DA3. The Dining Philosophers’ Problem¶
Statement¶
Discuss The Dining Philosophers (Figure 31.14) in terms of how “A Solution: Breaking The Dependency” improves upon the “Broken Solution”.
Solution¶
This text will refer to the philosophers as P1 to P5 and the forks as F1 to F5.
The Dining Philosophers’ Problem abstracts the problem of concurrency in a way that is easy to understand and visualize. It illustrates the problems that can arise when multiple threads are trying to access the same resources (Arpaci-Dusseau, Arpaci-Dusseau, 2012, 31.6).
The problem is as follows: Five philosophers are sitting around a circular table, each with a bowl of spaghetti. There are five forks on the table, one between each pair of adjacent philosophers.
Each philosopher must alternately think and eat. However, a philosopher can only eat spaghetti when he has both left and right forks. A philosopher can take the fork on his right or the one on his left as they become available, but cannot start eating before getting both of them.
The problem arises if all the philosophers pick up the fork on their right and then wait for the fork on their left to become available. This will result in a deadlock, as each philosopher is holding on to one fork, waiting for the other fork to become available, and no fork will ever become available as all forks are picked.
The solution to this problem is to introduce a priority to the philosophers (depending on the philosopher’s ID). The philosopher with the highest priority will pick the right fork first and then pick the left fork.
Switching the order in the philosopher with the highest priority will break the dependency, and the deadlock will be avoided.

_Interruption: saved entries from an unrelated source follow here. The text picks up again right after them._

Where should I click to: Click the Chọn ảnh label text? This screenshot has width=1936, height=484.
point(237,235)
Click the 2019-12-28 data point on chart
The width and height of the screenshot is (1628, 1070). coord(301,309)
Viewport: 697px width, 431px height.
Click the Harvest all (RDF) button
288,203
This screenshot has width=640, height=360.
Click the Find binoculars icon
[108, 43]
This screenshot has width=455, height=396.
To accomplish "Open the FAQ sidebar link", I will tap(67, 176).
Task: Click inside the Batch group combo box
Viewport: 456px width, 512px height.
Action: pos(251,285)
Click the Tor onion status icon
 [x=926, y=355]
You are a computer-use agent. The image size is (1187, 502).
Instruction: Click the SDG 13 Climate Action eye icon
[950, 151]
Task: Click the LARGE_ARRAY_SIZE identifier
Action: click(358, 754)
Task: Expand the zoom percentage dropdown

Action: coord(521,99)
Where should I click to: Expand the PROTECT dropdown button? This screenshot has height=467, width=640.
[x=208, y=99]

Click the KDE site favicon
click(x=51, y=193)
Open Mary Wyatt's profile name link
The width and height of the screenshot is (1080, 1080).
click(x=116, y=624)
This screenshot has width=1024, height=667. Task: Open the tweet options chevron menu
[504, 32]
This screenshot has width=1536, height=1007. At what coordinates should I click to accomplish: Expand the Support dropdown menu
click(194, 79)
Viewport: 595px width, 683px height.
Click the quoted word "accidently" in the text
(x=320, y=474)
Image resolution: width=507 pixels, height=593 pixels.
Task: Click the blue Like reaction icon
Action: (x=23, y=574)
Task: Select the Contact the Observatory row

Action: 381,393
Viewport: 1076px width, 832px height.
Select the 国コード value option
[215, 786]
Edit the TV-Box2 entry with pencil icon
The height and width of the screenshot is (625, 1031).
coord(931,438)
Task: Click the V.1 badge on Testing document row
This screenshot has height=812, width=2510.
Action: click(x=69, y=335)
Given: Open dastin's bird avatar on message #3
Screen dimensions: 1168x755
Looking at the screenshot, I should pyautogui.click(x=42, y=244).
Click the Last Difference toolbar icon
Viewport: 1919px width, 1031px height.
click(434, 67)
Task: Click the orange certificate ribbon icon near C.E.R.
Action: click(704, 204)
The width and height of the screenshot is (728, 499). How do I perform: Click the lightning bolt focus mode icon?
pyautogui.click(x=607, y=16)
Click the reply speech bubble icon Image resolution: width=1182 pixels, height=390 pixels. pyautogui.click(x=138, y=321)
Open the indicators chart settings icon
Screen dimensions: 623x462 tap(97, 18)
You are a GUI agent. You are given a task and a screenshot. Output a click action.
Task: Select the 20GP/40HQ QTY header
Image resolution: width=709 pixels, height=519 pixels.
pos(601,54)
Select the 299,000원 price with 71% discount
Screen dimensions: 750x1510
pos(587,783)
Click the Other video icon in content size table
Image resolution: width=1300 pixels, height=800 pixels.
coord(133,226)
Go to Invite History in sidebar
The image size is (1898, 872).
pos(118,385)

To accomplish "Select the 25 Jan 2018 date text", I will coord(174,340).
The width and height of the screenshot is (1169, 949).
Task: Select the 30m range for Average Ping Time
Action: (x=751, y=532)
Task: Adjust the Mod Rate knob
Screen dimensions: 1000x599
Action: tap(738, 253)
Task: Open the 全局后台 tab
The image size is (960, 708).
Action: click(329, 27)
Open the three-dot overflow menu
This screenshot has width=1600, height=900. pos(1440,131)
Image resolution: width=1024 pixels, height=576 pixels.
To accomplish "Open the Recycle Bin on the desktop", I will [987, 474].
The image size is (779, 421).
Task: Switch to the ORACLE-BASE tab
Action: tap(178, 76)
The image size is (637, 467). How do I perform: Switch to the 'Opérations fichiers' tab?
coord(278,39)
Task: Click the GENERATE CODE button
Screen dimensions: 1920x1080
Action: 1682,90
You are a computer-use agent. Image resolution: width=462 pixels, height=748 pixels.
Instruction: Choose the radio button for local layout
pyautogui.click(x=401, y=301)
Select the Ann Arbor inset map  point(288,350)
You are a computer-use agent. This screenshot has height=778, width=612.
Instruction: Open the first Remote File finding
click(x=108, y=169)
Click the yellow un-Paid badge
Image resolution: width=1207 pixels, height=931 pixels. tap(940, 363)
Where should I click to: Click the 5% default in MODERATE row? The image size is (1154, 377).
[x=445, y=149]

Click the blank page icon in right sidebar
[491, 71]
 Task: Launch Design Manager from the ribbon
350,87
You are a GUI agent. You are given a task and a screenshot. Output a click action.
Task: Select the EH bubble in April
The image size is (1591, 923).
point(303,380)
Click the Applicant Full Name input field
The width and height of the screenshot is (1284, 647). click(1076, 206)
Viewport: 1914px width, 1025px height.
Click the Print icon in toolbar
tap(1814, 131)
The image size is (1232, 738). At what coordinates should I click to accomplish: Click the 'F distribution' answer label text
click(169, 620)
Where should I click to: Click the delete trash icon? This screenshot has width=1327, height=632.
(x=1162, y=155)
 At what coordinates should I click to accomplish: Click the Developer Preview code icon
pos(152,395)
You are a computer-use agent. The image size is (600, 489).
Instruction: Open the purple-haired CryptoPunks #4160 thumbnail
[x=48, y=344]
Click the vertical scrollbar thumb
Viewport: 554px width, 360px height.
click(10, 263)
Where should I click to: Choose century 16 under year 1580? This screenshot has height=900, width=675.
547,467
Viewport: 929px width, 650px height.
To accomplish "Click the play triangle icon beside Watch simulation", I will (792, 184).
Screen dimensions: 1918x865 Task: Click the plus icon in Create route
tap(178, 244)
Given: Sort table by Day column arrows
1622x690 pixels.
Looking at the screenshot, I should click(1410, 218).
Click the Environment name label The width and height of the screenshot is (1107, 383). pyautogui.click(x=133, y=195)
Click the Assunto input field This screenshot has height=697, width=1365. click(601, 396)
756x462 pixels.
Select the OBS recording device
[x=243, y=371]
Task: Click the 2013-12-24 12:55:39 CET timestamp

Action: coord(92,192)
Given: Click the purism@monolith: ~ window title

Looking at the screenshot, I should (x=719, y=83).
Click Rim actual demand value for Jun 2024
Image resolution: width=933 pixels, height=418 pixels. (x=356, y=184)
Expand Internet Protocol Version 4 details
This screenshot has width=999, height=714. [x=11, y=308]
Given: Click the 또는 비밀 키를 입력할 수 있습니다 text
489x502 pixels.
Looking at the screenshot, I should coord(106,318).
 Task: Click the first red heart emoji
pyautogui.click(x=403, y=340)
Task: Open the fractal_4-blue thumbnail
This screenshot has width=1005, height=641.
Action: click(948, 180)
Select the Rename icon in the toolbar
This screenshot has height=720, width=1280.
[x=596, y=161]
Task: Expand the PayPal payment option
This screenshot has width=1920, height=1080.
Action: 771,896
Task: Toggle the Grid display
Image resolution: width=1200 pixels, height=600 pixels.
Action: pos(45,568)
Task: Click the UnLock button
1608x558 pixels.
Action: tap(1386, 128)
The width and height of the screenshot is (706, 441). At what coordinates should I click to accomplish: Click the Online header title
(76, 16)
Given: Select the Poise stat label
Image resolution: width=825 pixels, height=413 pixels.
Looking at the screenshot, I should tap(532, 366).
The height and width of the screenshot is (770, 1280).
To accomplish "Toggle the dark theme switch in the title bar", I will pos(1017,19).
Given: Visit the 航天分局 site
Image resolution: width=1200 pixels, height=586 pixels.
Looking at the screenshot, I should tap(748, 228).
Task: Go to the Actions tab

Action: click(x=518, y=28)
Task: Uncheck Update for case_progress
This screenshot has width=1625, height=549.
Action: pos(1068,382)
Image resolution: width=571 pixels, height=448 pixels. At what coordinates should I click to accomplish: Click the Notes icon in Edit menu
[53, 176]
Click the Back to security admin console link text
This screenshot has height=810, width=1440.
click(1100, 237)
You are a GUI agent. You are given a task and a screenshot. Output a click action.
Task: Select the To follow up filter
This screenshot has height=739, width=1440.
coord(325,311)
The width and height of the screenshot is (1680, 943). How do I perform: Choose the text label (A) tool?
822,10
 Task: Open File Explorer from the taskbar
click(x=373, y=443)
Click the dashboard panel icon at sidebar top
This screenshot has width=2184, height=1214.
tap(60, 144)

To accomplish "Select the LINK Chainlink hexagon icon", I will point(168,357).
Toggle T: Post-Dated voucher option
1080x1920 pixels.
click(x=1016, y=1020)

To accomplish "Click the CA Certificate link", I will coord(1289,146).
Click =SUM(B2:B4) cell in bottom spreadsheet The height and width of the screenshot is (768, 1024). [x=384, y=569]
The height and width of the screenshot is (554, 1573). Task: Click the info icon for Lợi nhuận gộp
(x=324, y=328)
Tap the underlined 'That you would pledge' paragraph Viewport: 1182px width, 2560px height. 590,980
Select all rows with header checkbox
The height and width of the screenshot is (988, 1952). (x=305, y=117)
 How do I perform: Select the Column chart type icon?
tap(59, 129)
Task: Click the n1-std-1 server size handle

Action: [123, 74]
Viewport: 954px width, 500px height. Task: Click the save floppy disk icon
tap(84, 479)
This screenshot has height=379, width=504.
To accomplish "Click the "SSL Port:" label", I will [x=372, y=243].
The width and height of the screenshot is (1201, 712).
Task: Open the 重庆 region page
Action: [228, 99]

In the first round, P5 acquired his right fork, while three other philosophers got their left forks; there will be one philosopher that needs to wait for the next round and one fork will always be available (the fork on the left of P5).
So in the first round, only P5 will be able to eat, and the other philosophers will be waiting for their turn (three of them got one fork, and one has no fork).
In the next round, When P5 releases his both forks, P4 will get its 2 forks, then P3, then P2, and finally P1 will get its 2 forks. then the cycle will repeat with only one philosopher eating at a time.